<CENTER>MALİYE BAKANLIĞI MUKTEZASI

Gelir İdaresi Başkanlığı
</CENTER>


Tarih : 01.02.2006
Sayı : B.07.1.GİB.4.34.20.01/288-2434/1270
Konusu : Bir şirketin vergi borcundan dolayı başka bir tüzel kişiliğin mal varlığının haczedilemeyeceği ancak şirketin kar payına haciz konulabileceği Hk.
Muktezanın Özeti:
İlgi yazınızda; mükelleflerinizden ..... San. ve Tic. Ltd. Şti.’nin vadesinde ödenmeyen vergi borcu dolayısıyla yapılan malvarlığı araştırması sonucunda anılan şirkete ait herhangi bir malvarlığına rastlanılmadığı, söz konusu vergi alacağının tahsili amacıyla Dairenizce şirket müdürü ....’ün, ortağı olduğu diğer bir şirket olan ..... San. ve Tic. Ltd. Şti.’ndeki her türlü hak ve hisselerine Ticaret Sicil Memurluğu nezdinde haciz konulduğu ve keyfiyetin şirketin sicil dosyasına not edildiği,
..... San. ve Tic. Ltd. Şti. tarafından Dairenize verilen 21.12.2005 tarihli dilekçe ile Dairenizce konulan haciz nedeniyle şirketin tasfiye sonu kararının tescil ettirilemediği belirtilerek, söz konusu hak ve alacaklara Ticaret Sicil Memurluğu nezdinde konulan haczin kaldırılmasının talep edildiğinden bahisle konuya dair Başkanlığımız görüşü sorulmaktadır.

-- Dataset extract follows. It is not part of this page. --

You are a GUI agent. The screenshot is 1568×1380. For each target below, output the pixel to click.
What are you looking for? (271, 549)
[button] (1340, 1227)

Bilindiği gibi 6183 sayılı Kanunun 3’üncü maddesinde amme borçlusu ve borçlu teriminin amme alacağını ödemek mecburiyetinde olan hakiki ve hükmi şahıslar ve bunların kanuni temsilcileri veya mirasçılarını ve vergi mükelleflerini, vergi sorumlusunu, kefili ve yabancı şahıs ve kurumlar temsilcilerini kapsadığı açıklanmıştır.

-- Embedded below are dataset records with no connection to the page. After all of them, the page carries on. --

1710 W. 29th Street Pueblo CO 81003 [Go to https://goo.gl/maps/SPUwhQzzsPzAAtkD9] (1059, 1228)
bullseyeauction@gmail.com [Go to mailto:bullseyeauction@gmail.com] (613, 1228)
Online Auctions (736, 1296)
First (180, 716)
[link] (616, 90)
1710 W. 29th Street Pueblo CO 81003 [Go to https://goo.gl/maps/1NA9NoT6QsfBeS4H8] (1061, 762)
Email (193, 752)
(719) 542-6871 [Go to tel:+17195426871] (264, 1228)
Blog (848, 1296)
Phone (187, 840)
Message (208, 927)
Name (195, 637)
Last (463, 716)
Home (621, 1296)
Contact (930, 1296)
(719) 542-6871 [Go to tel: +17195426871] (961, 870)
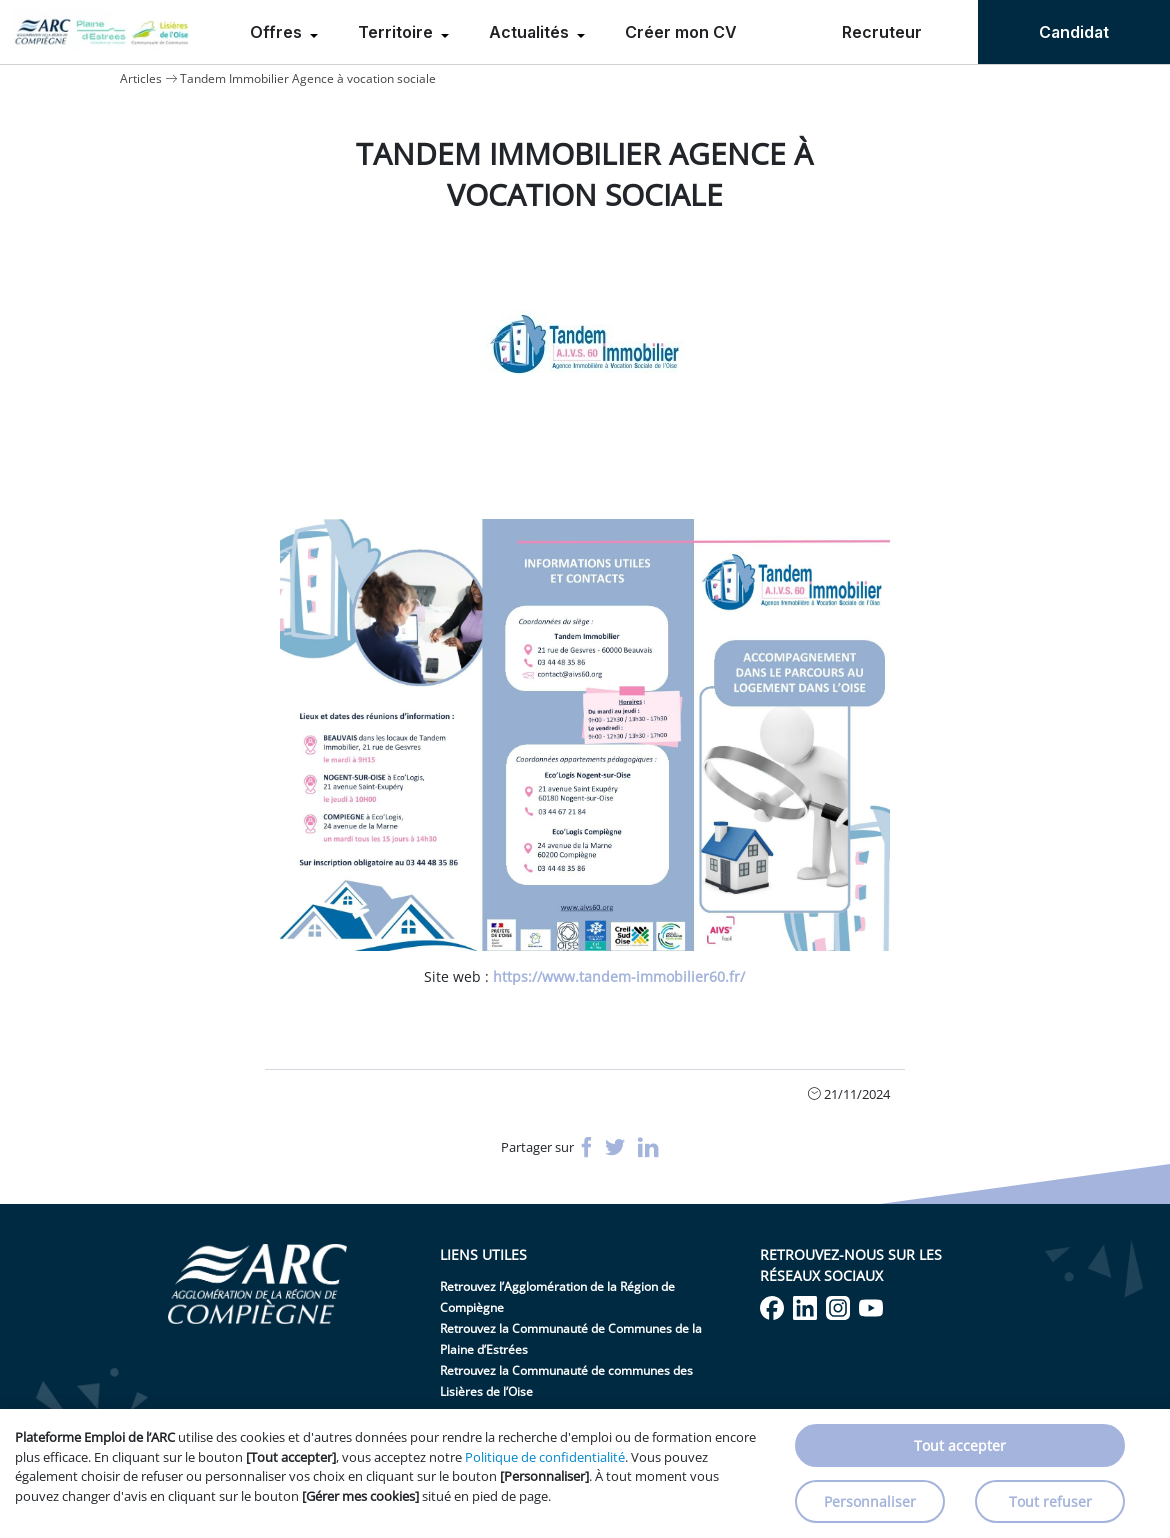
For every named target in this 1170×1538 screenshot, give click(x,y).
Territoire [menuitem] (397, 32)
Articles (141, 78)
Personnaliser (870, 1501)
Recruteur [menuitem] (882, 32)
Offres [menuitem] (278, 32)
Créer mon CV (681, 32)
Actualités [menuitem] (531, 32)
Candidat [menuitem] (1074, 32)
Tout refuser (1050, 1501)
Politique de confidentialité (545, 1457)
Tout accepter (960, 1445)
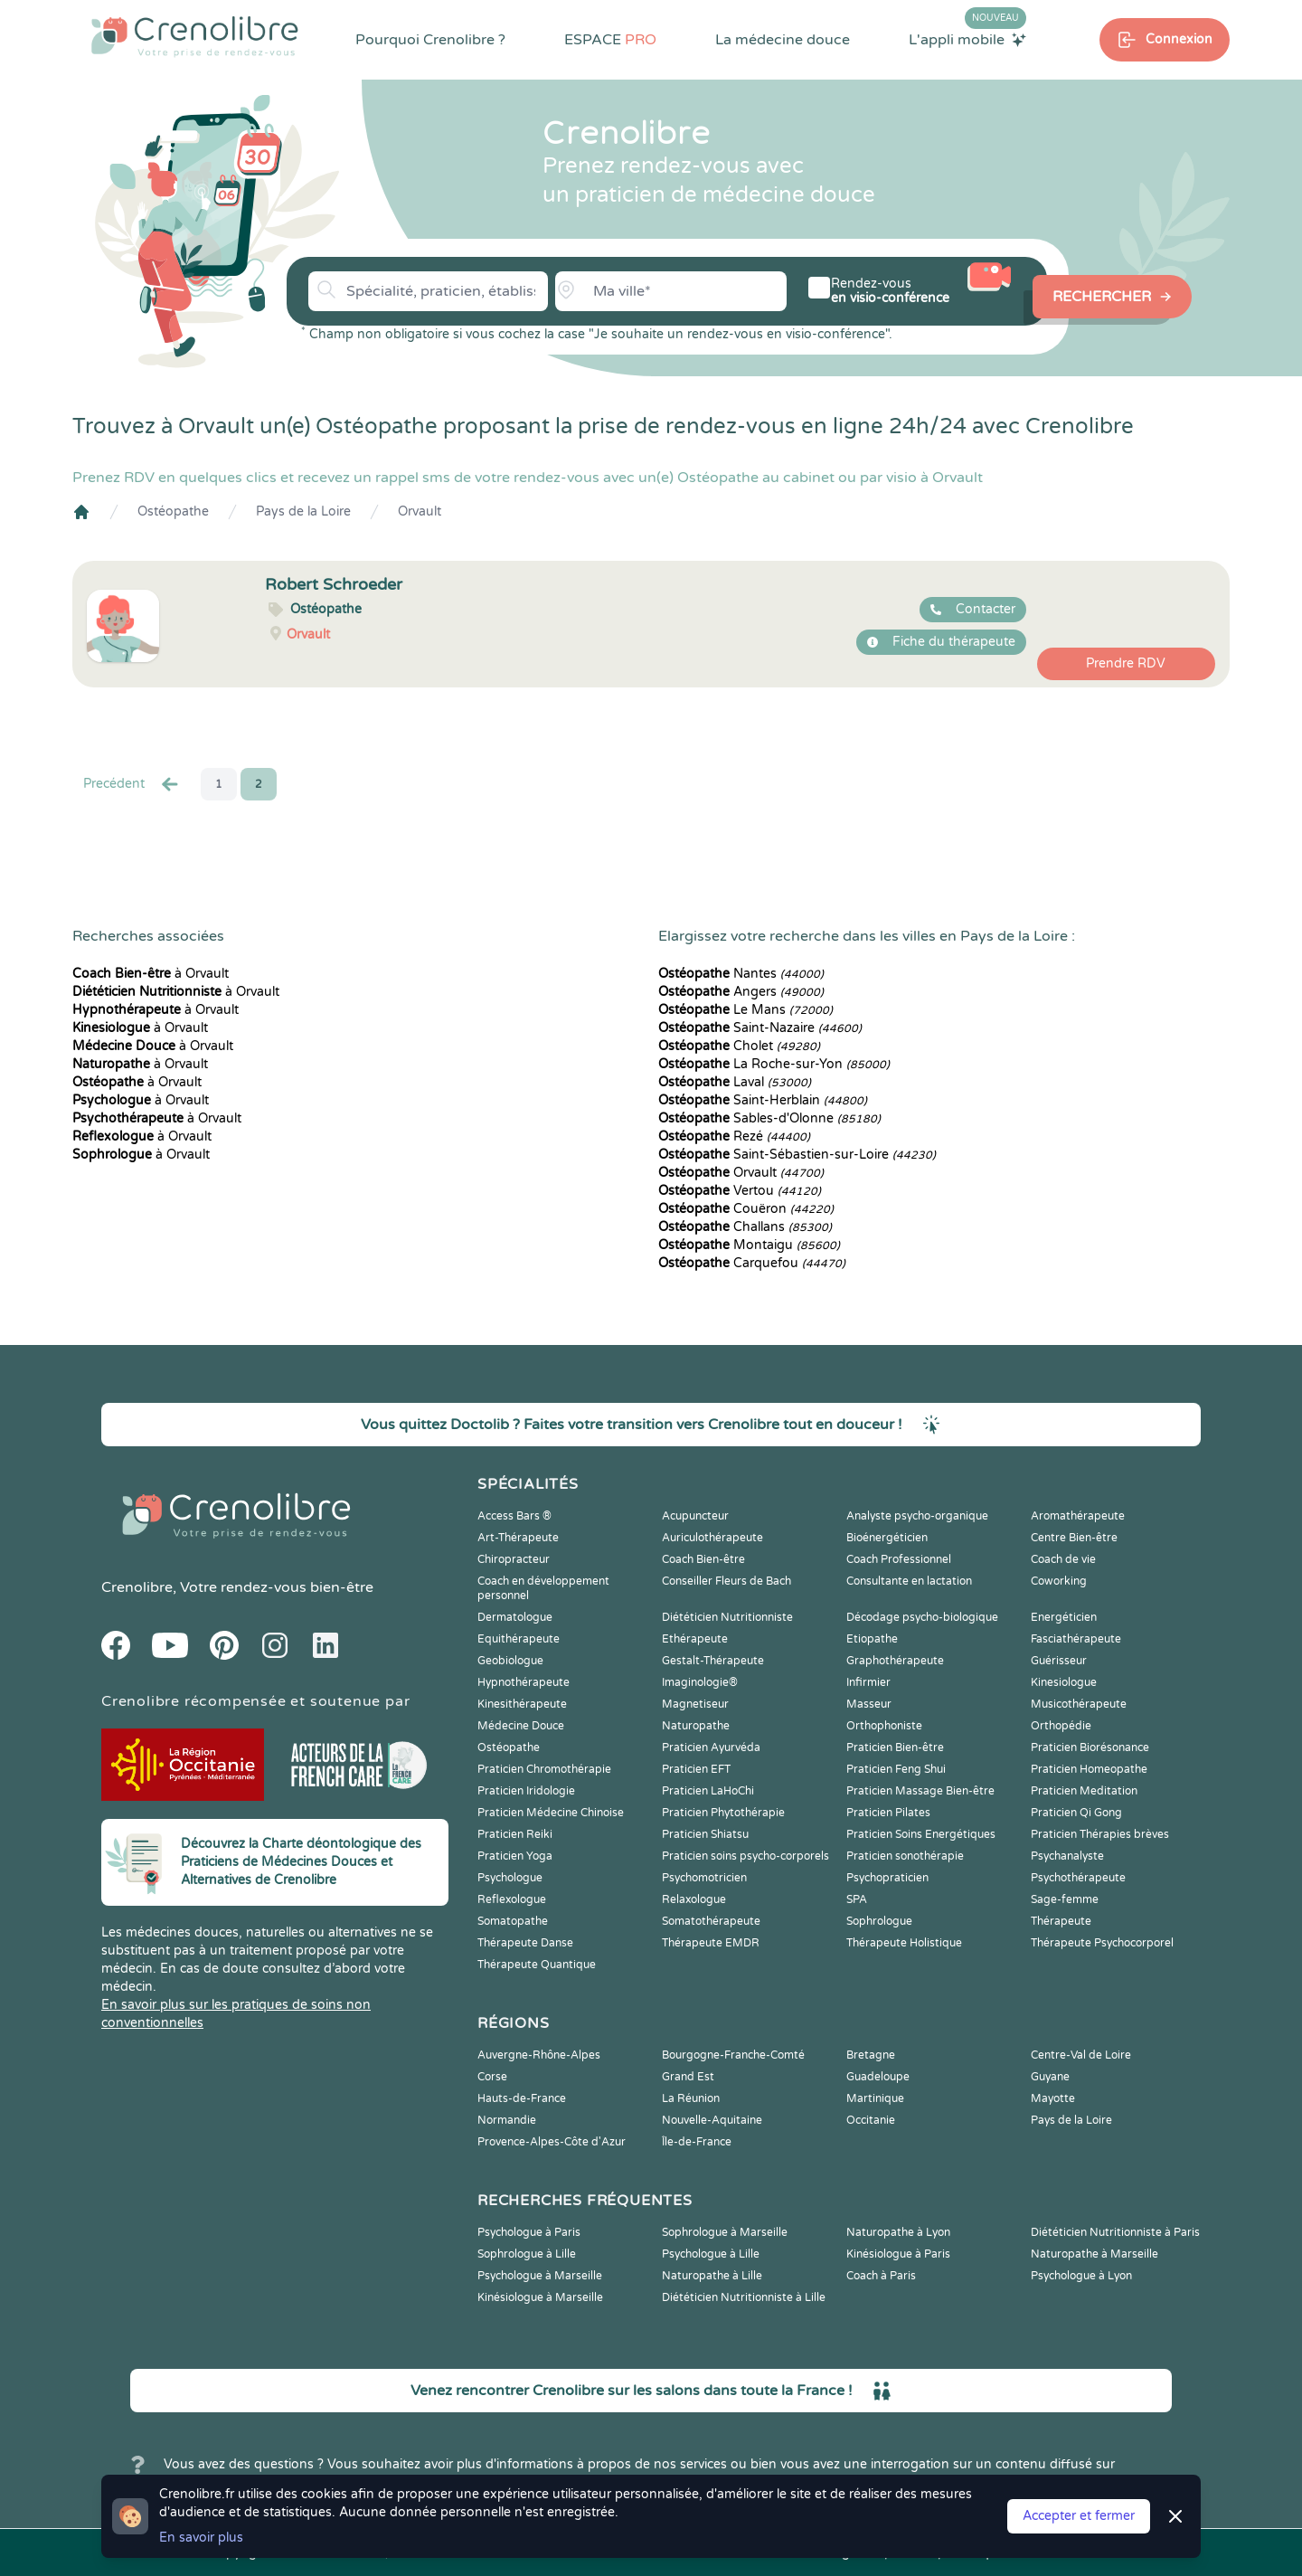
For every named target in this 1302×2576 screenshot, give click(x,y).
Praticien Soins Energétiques (920, 1834)
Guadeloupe (878, 2076)
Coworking (1059, 1581)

Diğer taraftan aynı Kanunun 62’nci maddesinde de açıklandığı üzere amme alacağı için ancak amme borçlusunun malvarlığına haciz konulabilecektir. Farklı tüzel kişiliği olan şirketlerden birinin borcundan dolayı diğerinin malvarlığına haciz konulması yasal olarak mümkün değildir.

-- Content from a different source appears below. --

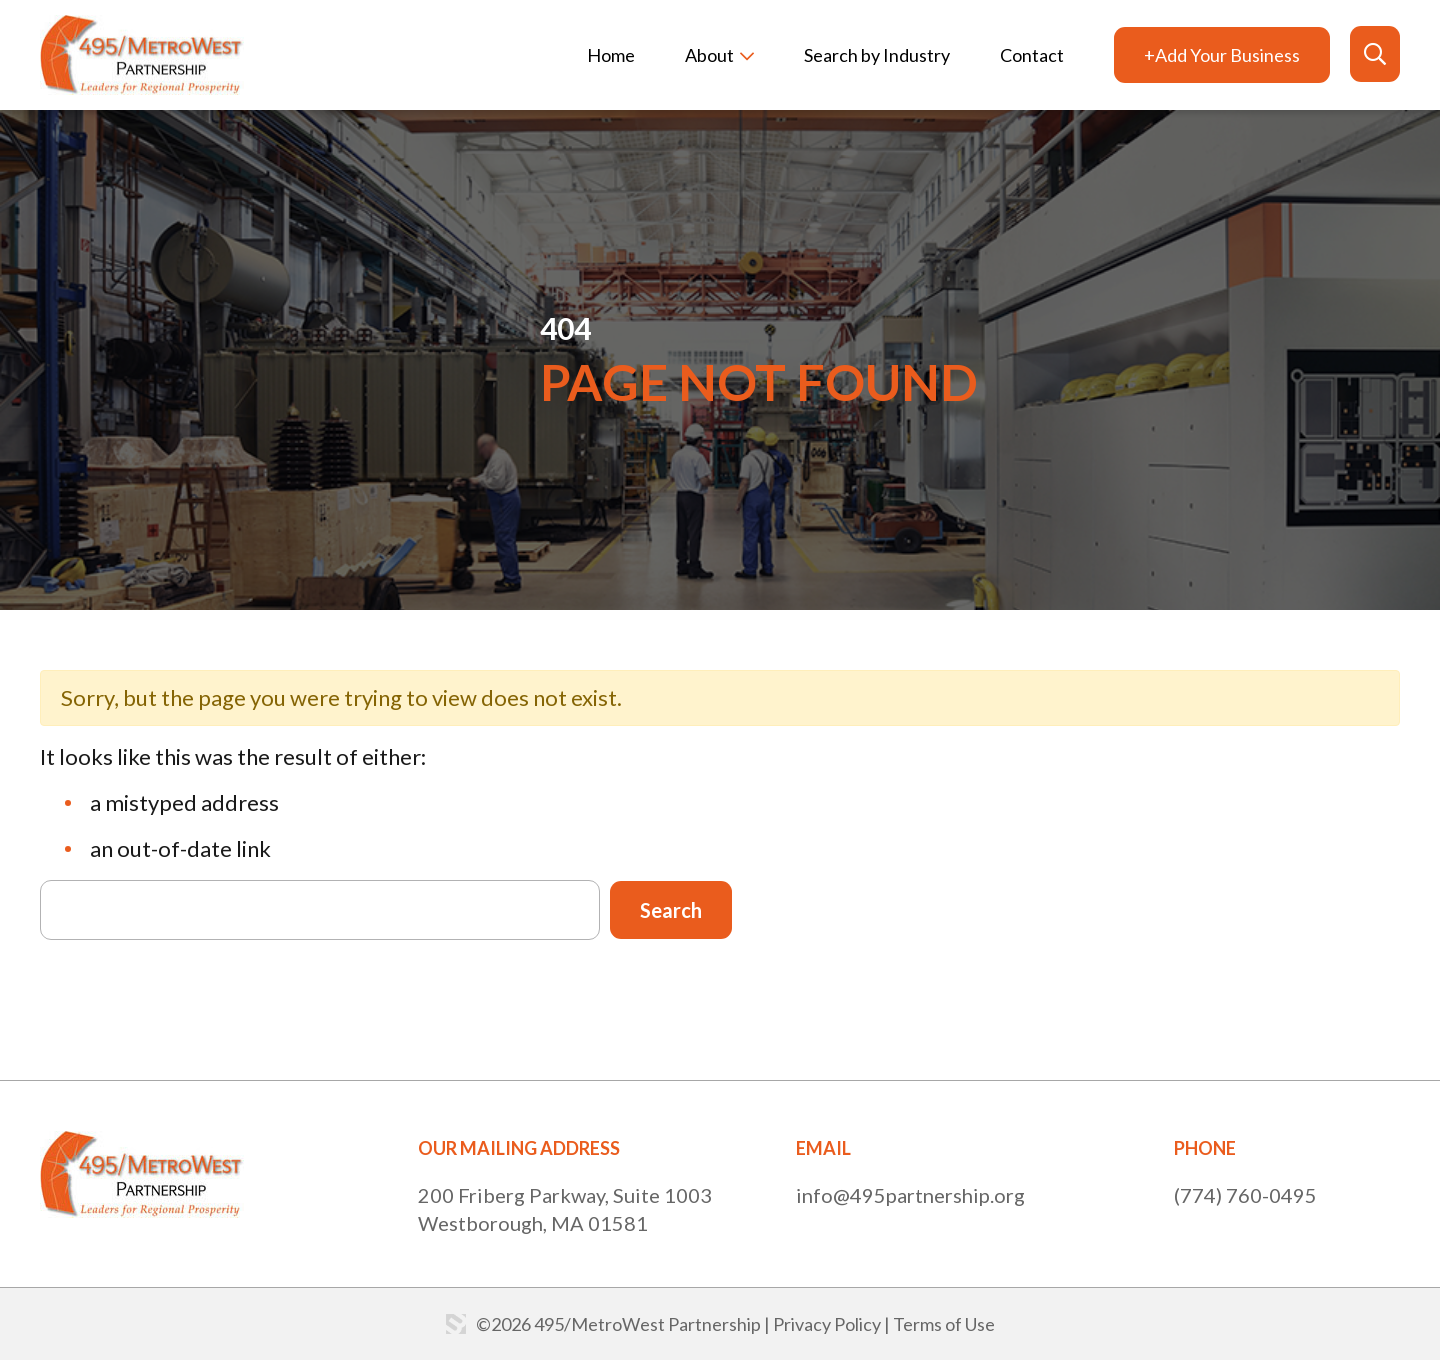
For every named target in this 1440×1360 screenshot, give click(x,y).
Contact (1032, 55)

Bununla birlikte, Türk Ticaret Kanununun 145’inci maddesinde; “Bir şirket devam ettiği müddetçe ortaklardan birinin şahsi alacaklıları, haklarını ancak şirketin bilançosu gereğince o ortağa düşen kar payından ve şirket fesh olunmuşsa tasfiye payından alabilirler. Henüz bilanço tanzim edilmemişse alacaklı bilançonun tanzimi neticesinde borçluya düşecek kar ve tasfiye payı üzerine ihtiyati haciz koydurabilir.” denilmektedir.
Bilgi edinilmesini ve konunun yukarıda yapılan açıklamalar çerçevesinde değerlendirilerek söz konusu amme alacağının tahsilinin sürüncemede kalmaması için gerekli önlemlerin alınmasını rica ederim.